Texte.
-----

L’intérêt de l’Empire Ottoman dans la conclusion d’une alliance résidait dans une tentative de revanche notamment sur l’Empire Russie, quant à elle membre de la Triple Entente avec la France et le Royaume Uni. La Russie avait en effet annexé un certain nombre de territoires Ottomans dans le Caucase lors du conflit de 1877 à 1878. Il s’agissait pour les forces de l’Axe d’affaiblir les troupes russes afin de pouvoir se concentrer sur le front occidental et notamment face à la France.

Le Prologue de la Moutassarifiah

Le Liban vivait jusqu’alors sous le régime de la Moutassarifiah, avec un gouverneur Ottoman mais appartenant à la communauté chrétienne, le dernier étant Ohannès Kouyoumdjian dit Ohannes Pacha (1856-1933), arménien catholique. Ce régime particulier avait comme capitale Beiteddine et Baabda.

Ce régime autonome avait été mis en place à l’issue du conflit intercommunautaire entre Druzes et Maronites en 1861 et qui s’était déjà achevé par l’intervention militaire Française et les pressions politiques de la Grande-Bretagne, de la Russie et de la Prusse sur la Sublime Porte pour que les massacres cessent.

-----

Lignes fournies.

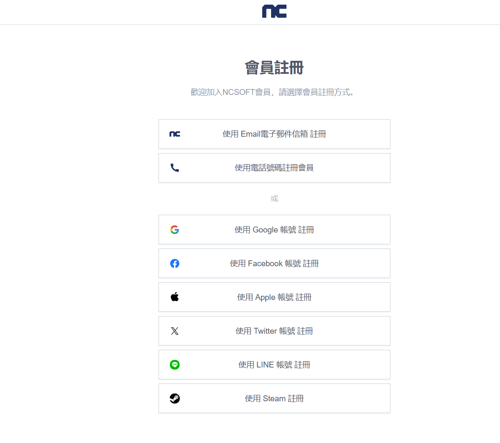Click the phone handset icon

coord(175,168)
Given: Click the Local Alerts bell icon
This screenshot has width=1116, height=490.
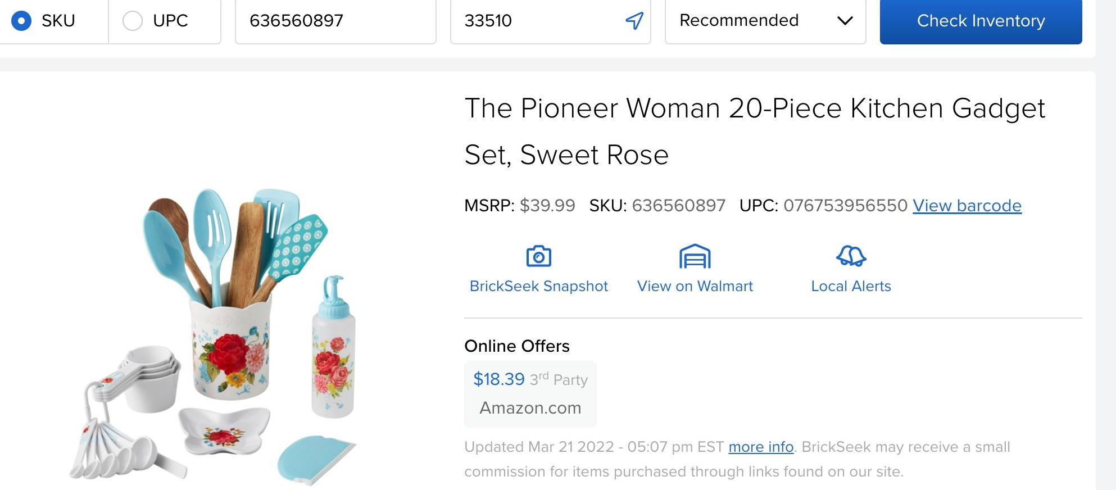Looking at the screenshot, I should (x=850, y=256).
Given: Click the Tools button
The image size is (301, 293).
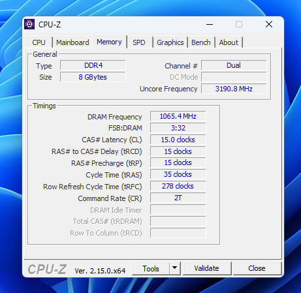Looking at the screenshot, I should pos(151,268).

-----

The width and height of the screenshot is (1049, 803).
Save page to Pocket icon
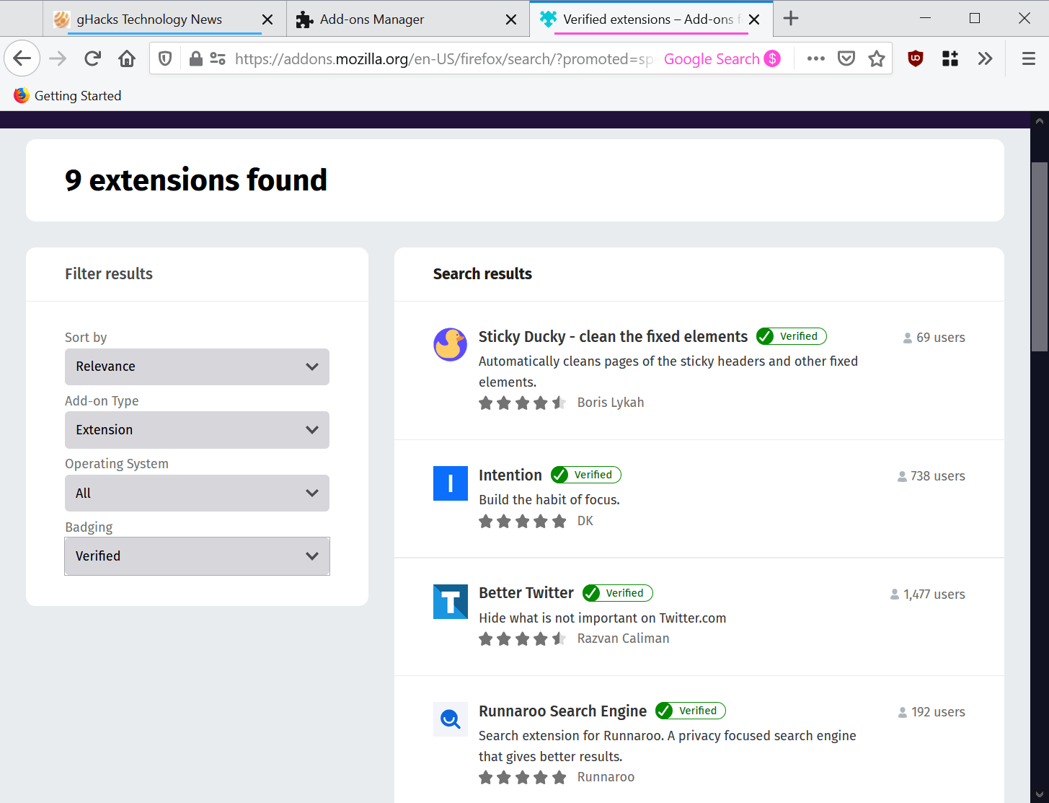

-----

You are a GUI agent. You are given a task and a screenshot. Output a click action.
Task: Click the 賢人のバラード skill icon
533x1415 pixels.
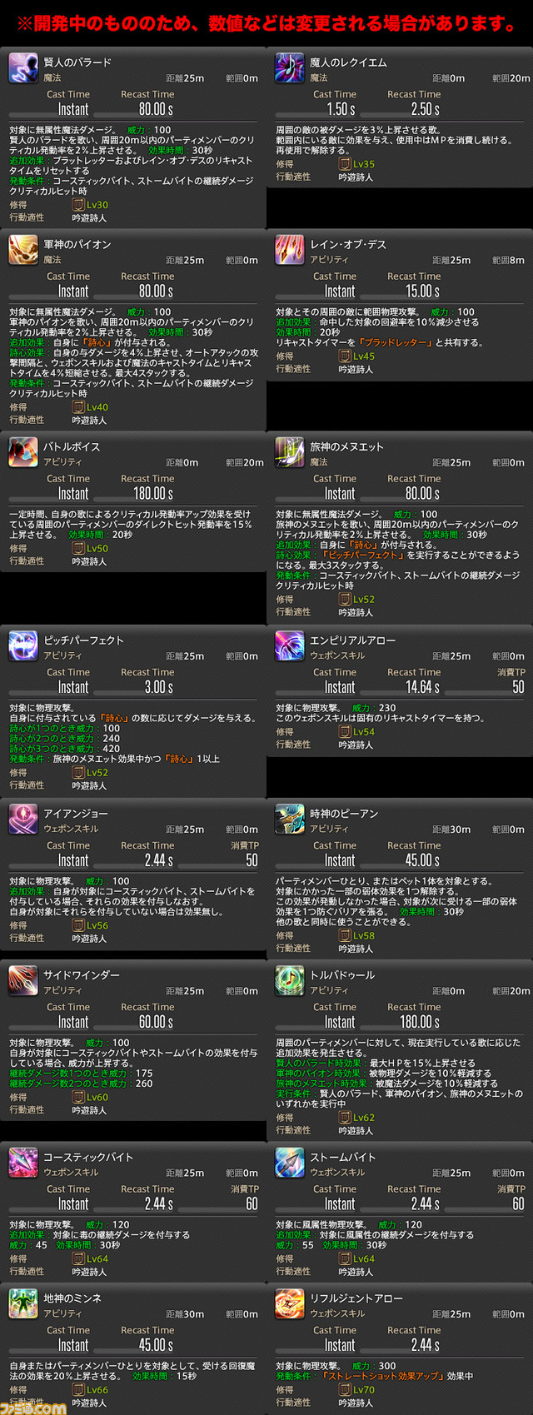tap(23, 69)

-----

Consigne.
D'après le texte sur le Liban, qui a été le dernier gouverneur de la Moutassarifiah ? Appuyez-vous uniquement sur le texte.

Réponse finale.
Ohannès Kouyoumdjian, dit Ohannes Pacha, un Arménien catholique.